Dailies were viewed on set, but not in a proper screening environment. “I imagine they would have screened dailies if they only had one crew,” figures Lasson. “But Danny Boyle was never available. We screened all the footage here to make sure everything was in good shape, but it was so grueling to manage those two crews that it wasn’t feasible [for them to screen dailies at Color Mill]. We were two or three miles away from the stage, and breaking away for even that much time was painful for them.”

“The DPs did come in on occasion,” says Cummins. “The VFX supervisor came in, and sometimes some of the DITs came in to look at issues that arose so they could evaluate their options. It was handy having a 2K projector and a 20-foot screen so they could really see the image.”

Cummins also notes that QC is more time-consuming for digital footage. “When you shoot on film, you send it to the lab, and you get a negative report,” he explains. “What are the DMax and DMin levels? Are there any scratches? All that’s measured through optics, and it’s done pretty fast. But with digital cinema, and especially with this codec, you can’t produce a negative report without giving it a 100-percent lookthrough. You’re looking at the CMOS sensor, you’re looking for shutter errors, dead pixels, and noise patterns, and that has to happen in real time. A digital negative report is a whole different monster.”

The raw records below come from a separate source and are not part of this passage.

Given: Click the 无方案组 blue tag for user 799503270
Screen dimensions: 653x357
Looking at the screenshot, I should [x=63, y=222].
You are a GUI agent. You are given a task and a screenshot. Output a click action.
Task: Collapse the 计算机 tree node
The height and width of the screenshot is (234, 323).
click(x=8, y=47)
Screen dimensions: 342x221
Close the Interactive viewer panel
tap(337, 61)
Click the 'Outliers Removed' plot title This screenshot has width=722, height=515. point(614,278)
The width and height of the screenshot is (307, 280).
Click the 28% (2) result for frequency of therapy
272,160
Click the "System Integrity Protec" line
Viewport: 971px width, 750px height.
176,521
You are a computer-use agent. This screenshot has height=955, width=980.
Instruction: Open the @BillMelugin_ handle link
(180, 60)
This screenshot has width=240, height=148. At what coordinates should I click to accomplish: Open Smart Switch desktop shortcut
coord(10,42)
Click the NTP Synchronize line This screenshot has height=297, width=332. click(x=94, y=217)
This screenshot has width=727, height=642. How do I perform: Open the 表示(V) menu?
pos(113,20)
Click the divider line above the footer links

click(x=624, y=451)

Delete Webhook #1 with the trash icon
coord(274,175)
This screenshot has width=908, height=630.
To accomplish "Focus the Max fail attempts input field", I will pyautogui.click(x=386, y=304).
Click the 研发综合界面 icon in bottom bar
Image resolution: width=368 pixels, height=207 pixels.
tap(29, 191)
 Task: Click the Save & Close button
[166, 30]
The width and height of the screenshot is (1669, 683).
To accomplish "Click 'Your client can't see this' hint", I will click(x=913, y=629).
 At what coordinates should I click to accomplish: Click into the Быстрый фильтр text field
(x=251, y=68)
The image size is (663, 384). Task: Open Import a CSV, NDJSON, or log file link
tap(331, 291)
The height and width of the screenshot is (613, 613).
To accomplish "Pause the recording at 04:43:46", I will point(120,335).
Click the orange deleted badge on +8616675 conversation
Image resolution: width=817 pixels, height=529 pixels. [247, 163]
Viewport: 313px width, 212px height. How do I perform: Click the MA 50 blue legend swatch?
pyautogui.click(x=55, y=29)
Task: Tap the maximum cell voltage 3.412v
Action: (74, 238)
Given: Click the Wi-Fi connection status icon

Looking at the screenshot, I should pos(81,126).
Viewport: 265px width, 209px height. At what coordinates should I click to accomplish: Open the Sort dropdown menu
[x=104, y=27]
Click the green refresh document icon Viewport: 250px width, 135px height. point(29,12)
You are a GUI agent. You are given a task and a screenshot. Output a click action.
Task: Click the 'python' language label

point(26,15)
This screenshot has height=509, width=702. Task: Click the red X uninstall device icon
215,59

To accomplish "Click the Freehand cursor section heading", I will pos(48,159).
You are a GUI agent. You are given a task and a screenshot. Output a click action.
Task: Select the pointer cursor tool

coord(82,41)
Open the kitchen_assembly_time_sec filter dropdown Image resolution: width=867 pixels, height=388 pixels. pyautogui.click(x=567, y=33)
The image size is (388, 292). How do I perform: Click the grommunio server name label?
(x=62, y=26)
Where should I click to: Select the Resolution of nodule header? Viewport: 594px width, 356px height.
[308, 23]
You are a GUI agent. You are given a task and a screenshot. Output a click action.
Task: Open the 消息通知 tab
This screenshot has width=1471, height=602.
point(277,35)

From a budgetary standpoint, it all adds up – despite the obvious savings on film stock, it’s not necessarily cheaper to shoot digital. But the creative advantages are too big to dismiss. “One of the producers told me he came to the conclusion that [in part because of the number of safety checks required] digital isn’t necessarily less expensive,” says Lasson. “But this film could not have been created on 35mm. It’s not an option. What they were doing with these cameras was groundbreaking cinematography.”

What Color Mill did in post may be groundbreaking, as well. “We custom-built a digital lab, from the ground up, based on the customized workflow,” Cummins explains. “After the project, we dismantled the lab and repurposed the gear. Building such a temp lab is a relatively new concept in production. This leads me to believe that, as more productions go digital, post and lab services will go mobile.”

Given the apparent success of 127 Hours – it’s been a major hit on the festival circuit and is already being talked up for Oscar nominations – Cummins hopes it will help establish Utah as a location state that knows post, too. “Utah’s talent, like Russ, is creatively methodical when it comes to technical problem-solving,” he says. “For practical reasons, these guys up here became early adopters of RED camera technology. They understand file-based workflow as well as anyone else in the business.”